## Text shown
_____
Over 1.5 billion people visit Reddit every month, yet the platform seems increasingly determined to make that visit as painful as possible — especially if you dare to show up on a mobile browser.
I’m Jordan Hayes. I review AI tools and agents for a living, which means I spend a lot of time in browsers, across devices, testing how products behave when they think no one important is watching. And Reddit? Reddit has been watching me very carefully.
For weeks, my daily mobile browser visits to Reddit were getting blocked, redirected, or buried under app-download prompts so aggressive they’d make a used car salesman blush. I wasn’t using a bot. I wasn’t scraping data. I was just a person, on a phone, trying to read a thread. And Reddit treated me like a threat.
What’s Actually Happening
The short version: Reddit’s mobile website has been deliberately degraded to push users toward its app. This isn’t speculation — Futurism ran a piece last week with the blunt headline that Reddit “Intentionally Breaks Its Mobile Website,” and the Hacker News thread on the Ars Technica coverage lit up with people sharing the same experience.
The slightly longer version involves how session management works. If your mobile browser doesn’t retain cookies between visits — which is common with private browsing, certain browser settings, or aggressive privacy tools — Reddit sees you as a brand new device every single time. Fresh device, no session history, no recognized user. That triggers its most aggressive app-promotion behavior. You get the full wall: download the app, sign in, stop trying to use the web like it’s 2019.
One commenter on the kirupaForum thread nailed it: “If it forgets you every time, you’re basically showing up as a fresh device daily, and sites get extra pushy about the app in that mode.” That’s exactly what was happening to me. My browser setup, optimized for privacy, was making me look like a suspicious new visitor on repeat.
_____
## Data provided
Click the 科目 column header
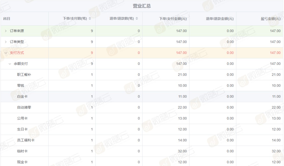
_____
## Requests
[a] Can you reproduce, word for word, everything in the Reddit article from "Over 1.5 billion" down to "a mobile browser."?
[b] Could you resume the Reddit article right after its final sentence and carry it forward?

## Answers provided
[a]
Over 1.5 billion people visit Reddit every month, yet the platform seems increasingly determined to make that visit as painful as possible — especially if you dare to show up on a mobile browser.

[b]
The App Isn’t the Answer
Here’s what makes this strategy so cynical: the Reddit app is not good enough to justify this level of coercion. The Hacker News crowd put it more colorfully — one commenter suggested that mobile apps pushing this hard for downloads should legally be required to display a certain emoji. I’ll let you guess which one.
The app is bloated, notification-hungry, and designed to maximize time-on-platform rather than actually serve the user. For someone like me who visits Reddit with a specific purpose — checking a thread, verifying a community’s take on a tool, reading a niche technical discussion — the app is a worse experience, not a better one. More friction, not less.
Reddit knows this. They don’t care. The app gives them better data, better ad targeting, and more control over what you see. The mobile web gives you too much freedom, apparently.
The Moderation Problem Sitting Right Next to This One
One detail from the Ars Technica comments stuck with me. A user mentioned getting permanently banned for a sarcastic reply, with an appeal handled by what they described as a bot with no sense of context. That’s a separate issue from the mobile blocking, but it points to the same underlying pattern: automated systems making consequential decisions with no meaningful human review.
Reddit is using automation to block mobile visitors it deems suspicious, and automation to moderate content and ban users. When those systems get it wrong — and they do — there’s no real recourse. You’re just out.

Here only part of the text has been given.